- [Task item]: Return all the entries below exactly as they were given.

START Source information

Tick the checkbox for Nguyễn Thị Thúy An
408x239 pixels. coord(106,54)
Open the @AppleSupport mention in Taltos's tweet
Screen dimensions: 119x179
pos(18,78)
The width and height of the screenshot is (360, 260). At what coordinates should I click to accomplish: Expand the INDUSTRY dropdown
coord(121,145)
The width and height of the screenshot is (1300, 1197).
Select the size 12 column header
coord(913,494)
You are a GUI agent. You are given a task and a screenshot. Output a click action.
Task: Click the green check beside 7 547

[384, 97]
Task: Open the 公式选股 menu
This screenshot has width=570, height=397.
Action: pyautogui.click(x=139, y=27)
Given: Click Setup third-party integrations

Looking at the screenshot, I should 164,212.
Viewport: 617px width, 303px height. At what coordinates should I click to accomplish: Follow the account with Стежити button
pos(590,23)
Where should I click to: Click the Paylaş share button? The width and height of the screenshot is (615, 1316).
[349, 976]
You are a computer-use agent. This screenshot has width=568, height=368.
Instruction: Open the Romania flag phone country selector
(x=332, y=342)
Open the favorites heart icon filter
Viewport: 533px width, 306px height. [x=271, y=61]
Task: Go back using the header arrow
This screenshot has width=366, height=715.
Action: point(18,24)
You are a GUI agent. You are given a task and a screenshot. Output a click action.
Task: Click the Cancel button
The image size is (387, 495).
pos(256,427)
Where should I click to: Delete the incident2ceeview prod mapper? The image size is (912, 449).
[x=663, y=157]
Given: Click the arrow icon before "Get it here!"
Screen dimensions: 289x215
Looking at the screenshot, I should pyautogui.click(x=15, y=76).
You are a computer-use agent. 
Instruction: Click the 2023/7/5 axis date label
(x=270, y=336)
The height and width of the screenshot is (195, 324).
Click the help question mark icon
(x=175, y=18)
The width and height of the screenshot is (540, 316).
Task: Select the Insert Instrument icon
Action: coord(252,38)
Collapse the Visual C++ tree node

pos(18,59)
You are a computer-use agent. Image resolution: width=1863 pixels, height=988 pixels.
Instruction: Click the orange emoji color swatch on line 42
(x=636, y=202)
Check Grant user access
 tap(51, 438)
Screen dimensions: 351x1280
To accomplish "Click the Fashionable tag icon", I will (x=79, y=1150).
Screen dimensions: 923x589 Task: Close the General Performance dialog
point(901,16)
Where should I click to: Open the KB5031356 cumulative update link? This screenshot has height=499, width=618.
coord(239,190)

END Source information

- [Solution to the problem]:
Tick the checkbox for Nguyễn Thị Thúy An
408x239 pixels. coord(106,54)
Open the @AppleSupport mention in Taltos's tweet
Screen dimensions: 119x179
pos(18,78)
The width and height of the screenshot is (360, 260). At what coordinates should I click to accomplish: Expand the INDUSTRY dropdown
coord(121,145)
The width and height of the screenshot is (1300, 1197).
Select the size 12 column header
coord(913,494)
You are a GUI agent. You are given a task and a screenshot. Output a click action.
Task: Click the green check beside 7 547

[384, 97]
Task: Open the 公式选股 menu
This screenshot has width=570, height=397.
Action: pyautogui.click(x=139, y=27)
Given: Click Setup third-party integrations

Looking at the screenshot, I should 164,212.
Viewport: 617px width, 303px height. At what coordinates should I click to accomplish: Follow the account with Стежити button
pos(590,23)
Where should I click to: Click the Paylaş share button? The width and height of the screenshot is (615, 1316).
[349, 976]
You are a computer-use agent. This screenshot has width=568, height=368.
Instruction: Open the Romania flag phone country selector
(x=332, y=342)
Open the favorites heart icon filter
Viewport: 533px width, 306px height. [x=271, y=61]
Task: Go back using the header arrow
This screenshot has width=366, height=715.
Action: point(18,24)
You are a GUI agent. You are given a task and a screenshot. Output a click action.
Task: Click the Cancel button
The image size is (387, 495).
pos(256,427)
Where should I click to: Delete the incident2ceeview prod mapper? The image size is (912, 449).
[x=663, y=157]
Given: Click the arrow icon before "Get it here!"
Screen dimensions: 289x215
Looking at the screenshot, I should pyautogui.click(x=15, y=76).
You are a computer-use agent. 
Instruction: Click the 2023/7/5 axis date label
(x=270, y=336)
The height and width of the screenshot is (195, 324).
Click the help question mark icon
(x=175, y=18)
The width and height of the screenshot is (540, 316).
Task: Select the Insert Instrument icon
Action: coord(252,38)
Collapse the Visual C++ tree node

pos(18,59)
You are a computer-use agent. Image resolution: width=1863 pixels, height=988 pixels.
Instruction: Click the orange emoji color swatch on line 42
(x=636, y=202)
Check Grant user access
 tap(51, 438)
Screen dimensions: 351x1280
To accomplish "Click the Fashionable tag icon", I will (x=79, y=1150).
Screen dimensions: 923x589 Task: Close the General Performance dialog
point(901,16)
Where should I click to: Open the KB5031356 cumulative update link? This screenshot has height=499, width=618.
coord(239,190)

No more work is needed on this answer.